----- Extracted information

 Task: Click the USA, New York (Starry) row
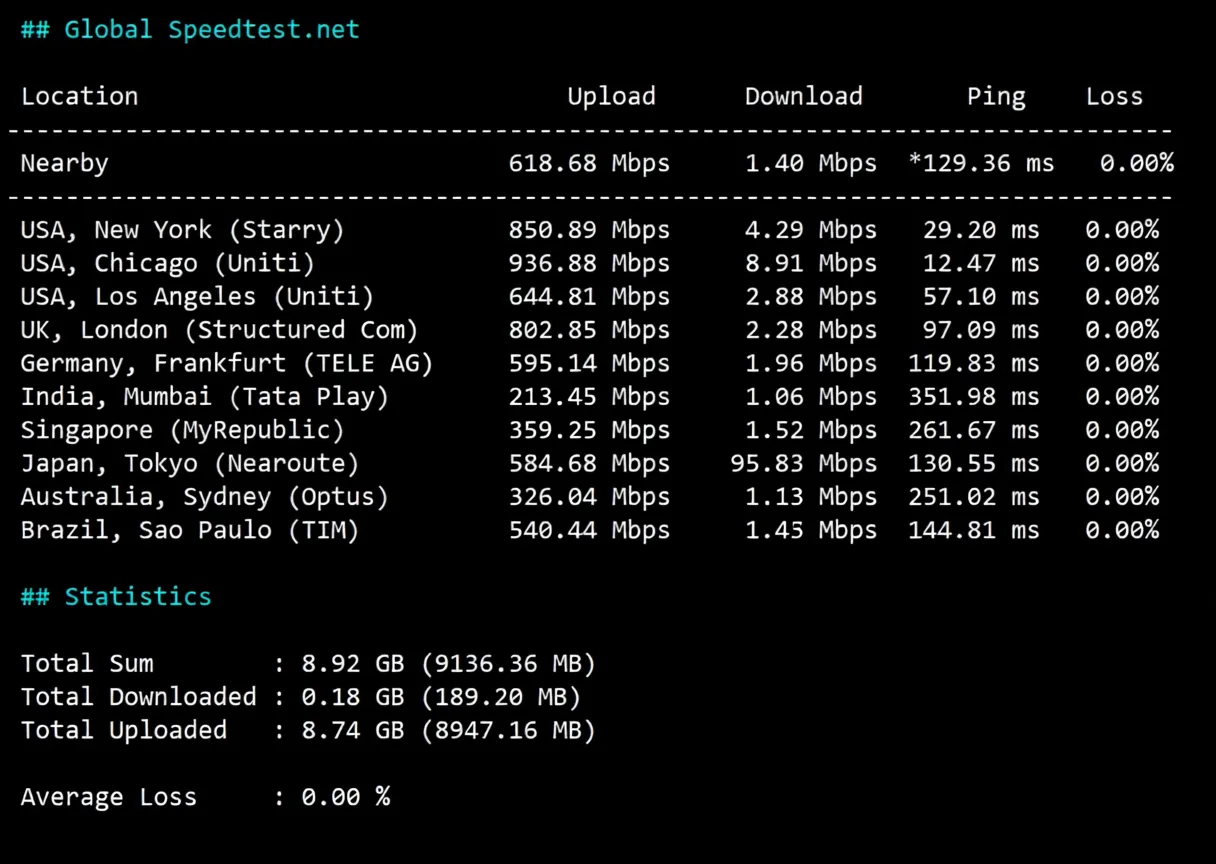[x=182, y=230]
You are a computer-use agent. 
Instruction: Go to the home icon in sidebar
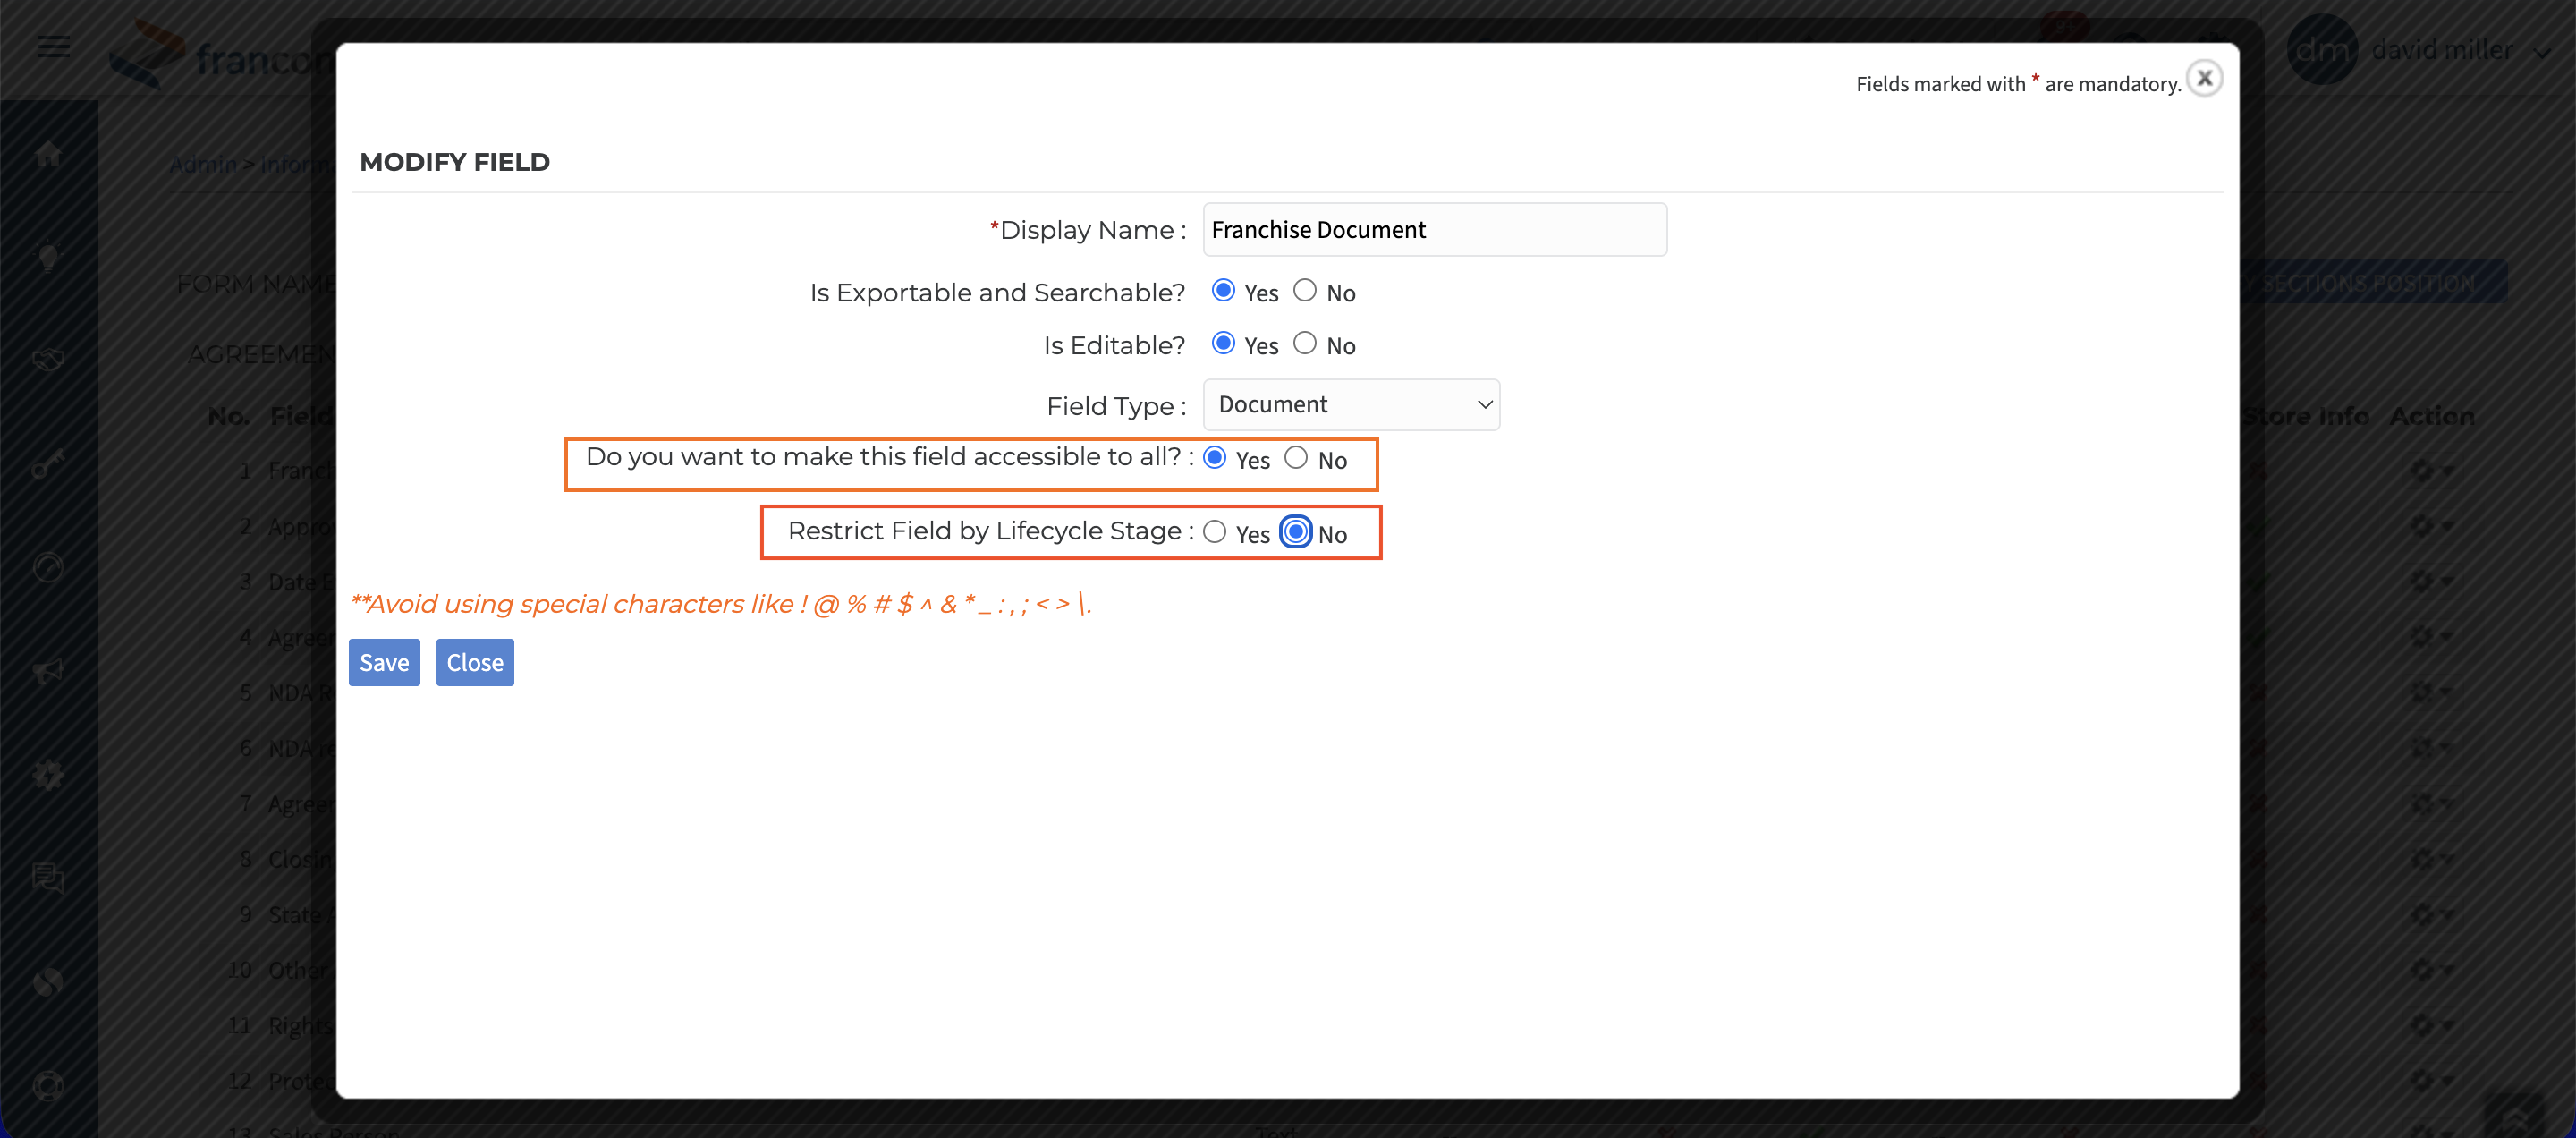[48, 154]
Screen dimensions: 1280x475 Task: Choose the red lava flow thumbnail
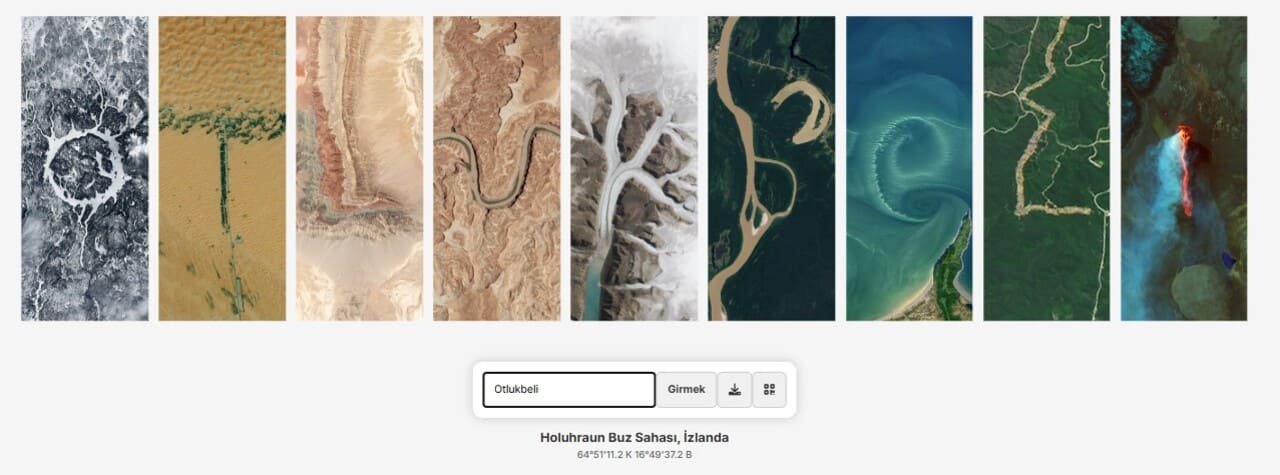tap(1184, 168)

----------

• [What you need to do]: All of the data above is to be repeated exactly, with the pictures left out.

• [Exercise response]:
 Task: Click the USA, New York (Starry) row
[x=182, y=230]
You are a computer-use agent. 
Instruction: Go to the home icon in sidebar
[48, 154]
Screen dimensions: 1280x475 Task: Choose the red lava flow thumbnail
tap(1184, 168)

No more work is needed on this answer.